[What to work on]: Will you return, word for word, only the lines from the top of the data below down to and including the one with "人民币兑日元 (62, 1868)"?

==== Exercise inputs ====

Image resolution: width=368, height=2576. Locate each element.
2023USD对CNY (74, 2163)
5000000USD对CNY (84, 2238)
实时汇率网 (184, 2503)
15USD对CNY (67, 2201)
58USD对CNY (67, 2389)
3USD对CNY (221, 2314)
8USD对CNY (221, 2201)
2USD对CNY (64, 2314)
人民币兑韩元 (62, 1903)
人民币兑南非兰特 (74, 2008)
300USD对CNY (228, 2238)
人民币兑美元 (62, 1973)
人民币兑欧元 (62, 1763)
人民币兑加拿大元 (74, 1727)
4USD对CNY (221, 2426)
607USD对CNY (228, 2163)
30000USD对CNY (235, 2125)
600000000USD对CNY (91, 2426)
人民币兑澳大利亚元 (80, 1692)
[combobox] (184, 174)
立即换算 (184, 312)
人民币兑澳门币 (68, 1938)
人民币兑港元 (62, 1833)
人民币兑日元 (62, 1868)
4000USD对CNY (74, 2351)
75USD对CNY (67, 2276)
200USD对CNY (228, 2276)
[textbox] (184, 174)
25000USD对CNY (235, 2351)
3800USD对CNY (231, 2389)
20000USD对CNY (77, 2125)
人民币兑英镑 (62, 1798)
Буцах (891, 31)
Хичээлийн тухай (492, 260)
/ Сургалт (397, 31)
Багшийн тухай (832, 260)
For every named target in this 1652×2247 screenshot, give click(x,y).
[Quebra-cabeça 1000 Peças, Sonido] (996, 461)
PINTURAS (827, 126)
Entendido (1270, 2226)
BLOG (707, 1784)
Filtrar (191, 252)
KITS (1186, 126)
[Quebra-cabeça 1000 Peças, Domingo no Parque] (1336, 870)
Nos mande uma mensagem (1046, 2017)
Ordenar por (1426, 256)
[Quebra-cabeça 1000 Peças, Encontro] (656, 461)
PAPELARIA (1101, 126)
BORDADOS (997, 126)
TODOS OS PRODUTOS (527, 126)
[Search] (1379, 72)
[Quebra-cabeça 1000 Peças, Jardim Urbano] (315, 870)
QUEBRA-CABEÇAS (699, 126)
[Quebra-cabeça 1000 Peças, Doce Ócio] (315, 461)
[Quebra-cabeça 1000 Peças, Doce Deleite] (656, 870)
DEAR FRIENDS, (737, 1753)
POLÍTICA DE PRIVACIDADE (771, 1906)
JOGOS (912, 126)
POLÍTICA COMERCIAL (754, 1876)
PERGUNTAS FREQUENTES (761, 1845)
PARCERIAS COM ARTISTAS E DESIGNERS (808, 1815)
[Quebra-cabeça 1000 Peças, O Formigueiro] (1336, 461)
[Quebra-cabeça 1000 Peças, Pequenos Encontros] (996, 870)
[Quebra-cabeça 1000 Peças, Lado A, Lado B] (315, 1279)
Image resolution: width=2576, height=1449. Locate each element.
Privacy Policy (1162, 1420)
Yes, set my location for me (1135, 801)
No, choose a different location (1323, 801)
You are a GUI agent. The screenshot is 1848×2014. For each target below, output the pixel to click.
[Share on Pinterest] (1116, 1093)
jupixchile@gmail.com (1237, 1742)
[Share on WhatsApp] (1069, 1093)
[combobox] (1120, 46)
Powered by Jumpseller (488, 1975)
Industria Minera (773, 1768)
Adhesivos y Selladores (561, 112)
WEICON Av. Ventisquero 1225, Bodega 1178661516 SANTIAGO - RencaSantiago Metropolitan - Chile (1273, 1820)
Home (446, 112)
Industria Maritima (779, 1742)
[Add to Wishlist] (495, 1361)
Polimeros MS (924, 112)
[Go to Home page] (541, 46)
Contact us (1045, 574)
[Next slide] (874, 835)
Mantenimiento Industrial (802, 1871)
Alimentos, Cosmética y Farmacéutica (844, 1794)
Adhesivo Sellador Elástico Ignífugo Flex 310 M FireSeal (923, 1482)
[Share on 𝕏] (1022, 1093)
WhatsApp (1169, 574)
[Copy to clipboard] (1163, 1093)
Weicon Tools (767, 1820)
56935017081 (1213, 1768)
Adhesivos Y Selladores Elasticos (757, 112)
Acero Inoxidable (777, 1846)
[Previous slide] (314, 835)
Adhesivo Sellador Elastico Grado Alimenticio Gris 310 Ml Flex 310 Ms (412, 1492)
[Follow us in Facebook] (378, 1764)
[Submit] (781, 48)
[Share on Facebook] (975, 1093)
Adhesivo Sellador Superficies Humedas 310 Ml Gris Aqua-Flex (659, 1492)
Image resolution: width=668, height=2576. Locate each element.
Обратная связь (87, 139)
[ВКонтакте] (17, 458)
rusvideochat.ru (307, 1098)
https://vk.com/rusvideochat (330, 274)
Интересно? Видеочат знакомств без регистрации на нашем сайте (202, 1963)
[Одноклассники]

====

[Output of the task]:
Image resolution: width=368, height=2576. Locate each element.
2023USD对CNY (74, 2163)
5000000USD对CNY (84, 2238)
实时汇率网 (184, 2503)
15USD对CNY (67, 2201)
58USD对CNY (67, 2389)
3USD对CNY (221, 2314)
8USD对CNY (221, 2201)
2USD对CNY (64, 2314)
人民币兑韩元 (62, 1903)
人民币兑南非兰特 (74, 2008)
300USD对CNY (228, 2238)
人民币兑美元 (62, 1973)
人民币兑欧元 (62, 1763)
人民币兑加拿大元 (74, 1727)
4USD对CNY (221, 2426)
607USD对CNY (228, 2163)
30000USD对CNY (235, 2125)
600000000USD对CNY (91, 2426)
人民币兑澳大利亚元 (80, 1692)
[combobox] (184, 174)
立即换算 (184, 312)
人民币兑澳门币 (68, 1938)
人民币兑港元 (62, 1833)
人民币兑日元 (62, 1868)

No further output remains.